Ahora que tenemos fijadas las fechas de las elecciones, cabría escribir una columna mirando al pasado, para valorar las tres legislaturas del lehendakari Urkullu. Me lo reservo para más adelante. Cabe escribir también mirando al futuro, para imaginar los escenarios que se presentan a partir del 22 de abril. Para eso ya habrá tiempo. Y también cabe centrarse, que es lo que les propongo, en el presente de estas semanas que tenemos por delante.

Quienes saben de sociología electoral y de ganar elecciones parece que han identificado al sector más joven del electorado como el foco al que dirigirse durante estas semanas. A ellos se dirigen la estrategia, el lenguaje, las formas y los tonos. Recuerdo que en COU un profesor nos decía que aquellos jóvenes que éramos jugábamos entonces a la pose del incomprendido, pero que la sociedad de consumo nos hacía la pelota a tiempo completo. Ahora yo tengo la edad de aquel profesor y, como Heráclito, miro el río que pasa. Sí que lleva distinta agua, pero no sé si es el mismo o es otro río.

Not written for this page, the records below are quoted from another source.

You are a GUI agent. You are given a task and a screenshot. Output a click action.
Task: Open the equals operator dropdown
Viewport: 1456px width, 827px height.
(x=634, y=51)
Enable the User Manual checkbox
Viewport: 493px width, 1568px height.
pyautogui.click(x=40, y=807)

En esta precampaña parece que ganan presencia los mensajes rápidos, sin tiempo para las reflexiones de fondo, donde la emoción vence siempre al dato y al argumento elaborado. Me pregunto si en ocasiones la marketiniana primacía de la brevedad puede comprometer el fondo de lo que se habla. Podríamos así derivar en una campaña centrada, por ejemplo, en el desempleo en Euskadi, pero sin comunicar ni estudiar sus datos reales, sin debatirlos, sin compararlos con los del pasado o con los de otras comunidades autónomas, o sin recordar el en su día ambicioso compromiso de legislatura de situar la tasa de paro por debajo del 10% y sin considerar el enorme valor de su cumplimento con grandes creces en medio de varias crisis globales. Una campaña montada sobre esa lógica que coloca todos los discursos en el grado cero de la inocencia, a todos los candidatos en la misma casilla de salida de la ilusión de que no hay pasado, no beneficia a un gobierno que tenga resultados que presentar.

De la misma forma afirmaremos que a la sociedad le interesa mucho la transparencia y el buen gobierno, pero acaso se dude en molestar con datos al respecto que nos hagan parecer complacientes, o se renuncie a asustar con los índices internacionales de referencia que nos hagan parecer distantes tecnócratas, puesto que en campaña el dato se pierde y se olvida. Lo mismo podríamos decir sobre cualquier otro tema, desde las emisiones de gases a las prestaciones sociales. De nuevo cabe preguntarse a quién beneficia tal tipo de debates donde todo empieza hoy desvinculado de un ayer con sus trabajos y sus días.

Los partidos que en el Estado surgieron con el sueño de que no era necesario un programa coherente y un cuerpo organizativo preparado, que bastaba con el impacto en los medios y en las redes, han desaparecido en las últimas elecciones en Galicia y parecen activamente comprometidos en la tarea de perder fuelle en el resto de lugares.

Se impone, sin embargo, un modelo de candidato que debe mostrarse accesible y cercano, al que sientas que puedas dirigirte directamente como a un amigo por su nombre de pila. Seguro que se acuerdan de una muy polémica escena. Recién elegido presidente de la República, Emmanuel Macron acudió a un evento en homenaje a la resistencia. Allí un adolescente se dirigió a él con un saludo informal: “Ça va Manu?”. Macron le respondió que en el marco de una ceremonia oficial el joven se debía comportar como corresponde y debía llamarle Monsieur Président de la République. Acertado o equivocado en el tono de su reacción, no creo que a Macron le moviera ninguna necesidad personal de abusar de su posición o de reivindicar cruelmente su ego ante un adolescente. Tenía, quiero suponer, una intención pedagógica política de respeto institucional. Otros políticos, conscientes del peso de las cámaras y la dictadura de su instante, habrían pasado sin reaccionar, pero Macron quizá pensó que tras las formas hay un significado político que proteger.